**What this task involves:**
Below are entries. Reproduce exactly the lines between the line holding "Focus the Vehicle Number field" and the line holding "Given: Click the Defaults", inclusive, and only those.

━━━━━━━━━━━━━━━━━━━━

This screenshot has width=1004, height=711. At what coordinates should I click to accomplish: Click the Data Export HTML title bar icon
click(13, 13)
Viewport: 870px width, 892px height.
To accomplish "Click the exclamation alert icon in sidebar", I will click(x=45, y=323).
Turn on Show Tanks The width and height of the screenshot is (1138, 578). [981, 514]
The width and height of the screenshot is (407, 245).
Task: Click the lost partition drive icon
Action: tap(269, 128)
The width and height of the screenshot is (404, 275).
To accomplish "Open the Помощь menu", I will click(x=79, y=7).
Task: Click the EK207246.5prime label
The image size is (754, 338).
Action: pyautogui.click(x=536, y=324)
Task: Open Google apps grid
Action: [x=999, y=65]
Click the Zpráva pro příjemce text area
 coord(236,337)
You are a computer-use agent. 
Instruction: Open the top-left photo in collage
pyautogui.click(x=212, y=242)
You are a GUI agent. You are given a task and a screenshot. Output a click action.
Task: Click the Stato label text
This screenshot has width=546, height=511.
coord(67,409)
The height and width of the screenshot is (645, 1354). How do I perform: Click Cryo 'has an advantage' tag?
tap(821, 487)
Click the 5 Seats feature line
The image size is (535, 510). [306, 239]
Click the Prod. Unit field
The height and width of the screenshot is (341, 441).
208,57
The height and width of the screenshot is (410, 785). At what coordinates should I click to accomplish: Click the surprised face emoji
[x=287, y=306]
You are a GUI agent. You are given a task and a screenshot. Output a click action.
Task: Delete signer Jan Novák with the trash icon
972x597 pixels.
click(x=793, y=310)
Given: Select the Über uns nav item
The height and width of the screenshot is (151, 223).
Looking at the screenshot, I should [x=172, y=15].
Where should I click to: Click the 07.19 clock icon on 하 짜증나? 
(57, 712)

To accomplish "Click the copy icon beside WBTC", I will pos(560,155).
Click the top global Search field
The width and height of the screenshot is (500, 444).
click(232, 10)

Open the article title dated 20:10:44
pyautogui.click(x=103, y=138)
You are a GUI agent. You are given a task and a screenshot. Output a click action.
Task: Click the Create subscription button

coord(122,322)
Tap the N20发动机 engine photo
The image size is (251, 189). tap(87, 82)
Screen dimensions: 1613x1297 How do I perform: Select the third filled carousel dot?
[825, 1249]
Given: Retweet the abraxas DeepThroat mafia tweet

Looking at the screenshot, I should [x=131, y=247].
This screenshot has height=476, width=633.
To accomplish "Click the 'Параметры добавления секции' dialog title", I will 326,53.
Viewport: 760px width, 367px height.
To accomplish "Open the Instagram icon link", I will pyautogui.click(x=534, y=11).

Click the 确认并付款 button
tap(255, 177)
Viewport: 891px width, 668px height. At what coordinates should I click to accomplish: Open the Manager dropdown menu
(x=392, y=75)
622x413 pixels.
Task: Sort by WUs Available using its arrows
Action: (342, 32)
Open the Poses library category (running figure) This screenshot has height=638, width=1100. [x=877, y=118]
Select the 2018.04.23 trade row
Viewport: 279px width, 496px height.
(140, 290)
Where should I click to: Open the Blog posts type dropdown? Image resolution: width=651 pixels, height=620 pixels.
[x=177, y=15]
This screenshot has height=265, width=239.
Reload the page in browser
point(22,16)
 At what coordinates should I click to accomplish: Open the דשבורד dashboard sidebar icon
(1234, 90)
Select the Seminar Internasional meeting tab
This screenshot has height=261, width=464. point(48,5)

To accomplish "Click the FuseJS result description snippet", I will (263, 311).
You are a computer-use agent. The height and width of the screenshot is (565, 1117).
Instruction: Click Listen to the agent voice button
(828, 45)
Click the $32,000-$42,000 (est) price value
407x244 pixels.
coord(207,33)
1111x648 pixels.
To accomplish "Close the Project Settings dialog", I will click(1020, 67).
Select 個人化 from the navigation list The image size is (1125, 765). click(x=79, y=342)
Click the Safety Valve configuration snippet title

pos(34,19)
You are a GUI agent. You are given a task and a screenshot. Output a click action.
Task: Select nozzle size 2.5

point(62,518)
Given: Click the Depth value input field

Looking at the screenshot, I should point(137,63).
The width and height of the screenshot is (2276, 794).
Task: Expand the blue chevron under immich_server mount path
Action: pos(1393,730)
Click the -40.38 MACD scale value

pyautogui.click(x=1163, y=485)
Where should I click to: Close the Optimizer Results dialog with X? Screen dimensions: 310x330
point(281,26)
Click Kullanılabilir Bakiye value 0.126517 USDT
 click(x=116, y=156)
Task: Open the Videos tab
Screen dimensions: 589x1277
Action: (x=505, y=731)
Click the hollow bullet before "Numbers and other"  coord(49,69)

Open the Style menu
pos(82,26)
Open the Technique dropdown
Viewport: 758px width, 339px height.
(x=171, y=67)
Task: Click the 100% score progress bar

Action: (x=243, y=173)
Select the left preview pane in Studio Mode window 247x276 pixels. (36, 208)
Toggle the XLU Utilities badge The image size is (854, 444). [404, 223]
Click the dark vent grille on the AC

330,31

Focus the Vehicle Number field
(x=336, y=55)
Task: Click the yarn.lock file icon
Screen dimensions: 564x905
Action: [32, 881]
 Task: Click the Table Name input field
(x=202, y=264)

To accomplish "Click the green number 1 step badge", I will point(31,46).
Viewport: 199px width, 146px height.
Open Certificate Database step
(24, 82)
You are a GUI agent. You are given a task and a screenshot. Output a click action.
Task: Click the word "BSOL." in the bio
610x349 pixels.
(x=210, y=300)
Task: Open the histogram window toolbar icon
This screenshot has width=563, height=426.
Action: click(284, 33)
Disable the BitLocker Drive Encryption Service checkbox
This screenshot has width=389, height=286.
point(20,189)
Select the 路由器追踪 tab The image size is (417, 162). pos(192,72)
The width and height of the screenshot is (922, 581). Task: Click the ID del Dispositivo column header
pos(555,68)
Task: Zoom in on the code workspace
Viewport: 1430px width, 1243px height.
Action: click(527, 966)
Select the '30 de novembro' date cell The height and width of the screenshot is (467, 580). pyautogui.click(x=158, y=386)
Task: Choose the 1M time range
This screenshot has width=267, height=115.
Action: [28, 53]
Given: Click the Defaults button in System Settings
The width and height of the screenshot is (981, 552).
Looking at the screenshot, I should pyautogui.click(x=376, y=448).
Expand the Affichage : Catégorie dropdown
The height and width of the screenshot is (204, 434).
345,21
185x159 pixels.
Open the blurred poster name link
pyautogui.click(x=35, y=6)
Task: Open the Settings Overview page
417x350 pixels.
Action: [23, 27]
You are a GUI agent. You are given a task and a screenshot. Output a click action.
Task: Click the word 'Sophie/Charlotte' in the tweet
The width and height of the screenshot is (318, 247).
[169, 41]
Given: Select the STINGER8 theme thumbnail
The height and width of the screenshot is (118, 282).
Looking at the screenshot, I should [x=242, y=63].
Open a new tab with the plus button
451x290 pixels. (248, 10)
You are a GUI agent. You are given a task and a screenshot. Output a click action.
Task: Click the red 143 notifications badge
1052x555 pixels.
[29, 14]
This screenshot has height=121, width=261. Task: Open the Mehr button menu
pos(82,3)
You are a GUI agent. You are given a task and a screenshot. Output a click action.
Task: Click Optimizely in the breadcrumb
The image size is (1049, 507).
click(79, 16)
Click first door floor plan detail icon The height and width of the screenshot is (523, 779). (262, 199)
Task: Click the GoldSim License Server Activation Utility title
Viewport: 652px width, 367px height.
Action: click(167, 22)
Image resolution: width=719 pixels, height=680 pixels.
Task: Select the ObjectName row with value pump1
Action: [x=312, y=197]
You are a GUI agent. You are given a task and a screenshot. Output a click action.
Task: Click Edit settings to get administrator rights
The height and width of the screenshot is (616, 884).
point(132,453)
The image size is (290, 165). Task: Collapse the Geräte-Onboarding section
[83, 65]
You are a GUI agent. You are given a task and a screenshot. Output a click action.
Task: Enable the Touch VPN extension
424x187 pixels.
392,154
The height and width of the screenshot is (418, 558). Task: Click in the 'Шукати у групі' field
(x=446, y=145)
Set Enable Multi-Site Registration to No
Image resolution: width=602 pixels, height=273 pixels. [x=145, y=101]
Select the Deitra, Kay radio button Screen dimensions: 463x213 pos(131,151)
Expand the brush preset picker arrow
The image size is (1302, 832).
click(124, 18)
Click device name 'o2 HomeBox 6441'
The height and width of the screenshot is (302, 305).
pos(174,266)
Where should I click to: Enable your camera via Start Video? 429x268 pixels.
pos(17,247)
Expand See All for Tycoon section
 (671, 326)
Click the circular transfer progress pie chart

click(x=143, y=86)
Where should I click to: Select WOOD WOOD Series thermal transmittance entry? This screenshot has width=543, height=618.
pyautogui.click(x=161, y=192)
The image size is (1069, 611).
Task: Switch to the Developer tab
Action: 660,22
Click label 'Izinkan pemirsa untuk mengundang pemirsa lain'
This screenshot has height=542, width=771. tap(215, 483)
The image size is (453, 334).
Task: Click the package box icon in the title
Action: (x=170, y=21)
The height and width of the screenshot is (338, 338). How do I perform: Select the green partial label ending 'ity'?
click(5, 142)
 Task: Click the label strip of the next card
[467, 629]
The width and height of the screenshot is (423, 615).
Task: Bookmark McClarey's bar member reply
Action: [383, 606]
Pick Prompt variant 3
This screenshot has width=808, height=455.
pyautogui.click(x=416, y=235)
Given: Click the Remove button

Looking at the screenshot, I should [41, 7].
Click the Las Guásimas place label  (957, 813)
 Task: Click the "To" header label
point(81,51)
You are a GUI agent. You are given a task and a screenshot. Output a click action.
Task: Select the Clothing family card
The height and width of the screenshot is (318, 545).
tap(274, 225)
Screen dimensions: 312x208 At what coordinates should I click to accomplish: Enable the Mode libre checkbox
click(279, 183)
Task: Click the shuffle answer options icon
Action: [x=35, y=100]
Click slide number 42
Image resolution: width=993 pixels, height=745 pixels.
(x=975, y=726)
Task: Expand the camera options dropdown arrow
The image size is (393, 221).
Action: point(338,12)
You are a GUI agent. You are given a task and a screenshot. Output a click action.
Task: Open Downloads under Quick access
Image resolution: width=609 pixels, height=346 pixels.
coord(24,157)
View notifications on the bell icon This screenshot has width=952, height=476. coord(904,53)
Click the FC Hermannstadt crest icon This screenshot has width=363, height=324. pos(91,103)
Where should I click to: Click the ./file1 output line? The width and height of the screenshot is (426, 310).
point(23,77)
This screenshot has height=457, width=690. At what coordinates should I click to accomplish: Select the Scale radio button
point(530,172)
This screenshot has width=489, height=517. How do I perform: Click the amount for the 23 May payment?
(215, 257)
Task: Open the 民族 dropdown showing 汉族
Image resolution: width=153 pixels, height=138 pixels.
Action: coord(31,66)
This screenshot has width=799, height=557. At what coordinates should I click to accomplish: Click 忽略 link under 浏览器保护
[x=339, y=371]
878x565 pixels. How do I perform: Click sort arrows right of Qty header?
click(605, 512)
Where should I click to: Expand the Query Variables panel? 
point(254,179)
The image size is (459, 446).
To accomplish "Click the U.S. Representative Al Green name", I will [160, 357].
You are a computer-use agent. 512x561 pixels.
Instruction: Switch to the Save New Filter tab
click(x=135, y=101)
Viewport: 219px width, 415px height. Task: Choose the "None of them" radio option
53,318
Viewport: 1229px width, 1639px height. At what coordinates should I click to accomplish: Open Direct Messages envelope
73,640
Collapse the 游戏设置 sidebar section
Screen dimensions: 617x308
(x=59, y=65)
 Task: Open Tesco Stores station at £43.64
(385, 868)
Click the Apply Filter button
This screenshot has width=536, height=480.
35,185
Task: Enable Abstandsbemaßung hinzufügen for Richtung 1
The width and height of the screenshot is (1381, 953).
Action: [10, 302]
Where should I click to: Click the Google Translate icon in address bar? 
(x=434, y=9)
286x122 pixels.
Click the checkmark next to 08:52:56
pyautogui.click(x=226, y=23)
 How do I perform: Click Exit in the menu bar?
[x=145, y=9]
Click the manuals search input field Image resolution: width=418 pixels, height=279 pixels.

━━━━━━━━━━━━━━━━━━━━

**Response area:**
Focus the Vehicle Number field
(x=336, y=55)
Task: Click the yarn.lock file icon
Screen dimensions: 564x905
Action: [32, 881]
 Task: Click the Table Name input field
(x=202, y=264)

To accomplish "Click the green number 1 step badge", I will point(31,46).
Viewport: 199px width, 146px height.
Open Certificate Database step
(24, 82)
You are a GUI agent. You are given a task and a screenshot. Output a click action.
Task: Click the word "BSOL." in the bio
610x349 pixels.
(x=210, y=300)
Task: Open the histogram window toolbar icon
This screenshot has width=563, height=426.
Action: click(284, 33)
Disable the BitLocker Drive Encryption Service checkbox
This screenshot has width=389, height=286.
point(20,189)
Select the 路由器追踪 tab The image size is (417, 162). pos(192,72)
The width and height of the screenshot is (922, 581). Task: Click the ID del Dispositivo column header
pos(555,68)
Task: Zoom in on the code workspace
Viewport: 1430px width, 1243px height.
Action: click(527, 966)
Select the '30 de novembro' date cell The height and width of the screenshot is (467, 580). pyautogui.click(x=158, y=386)
Task: Choose the 1M time range
This screenshot has width=267, height=115.
Action: [28, 53]
Given: Click the Defaults button in System Settings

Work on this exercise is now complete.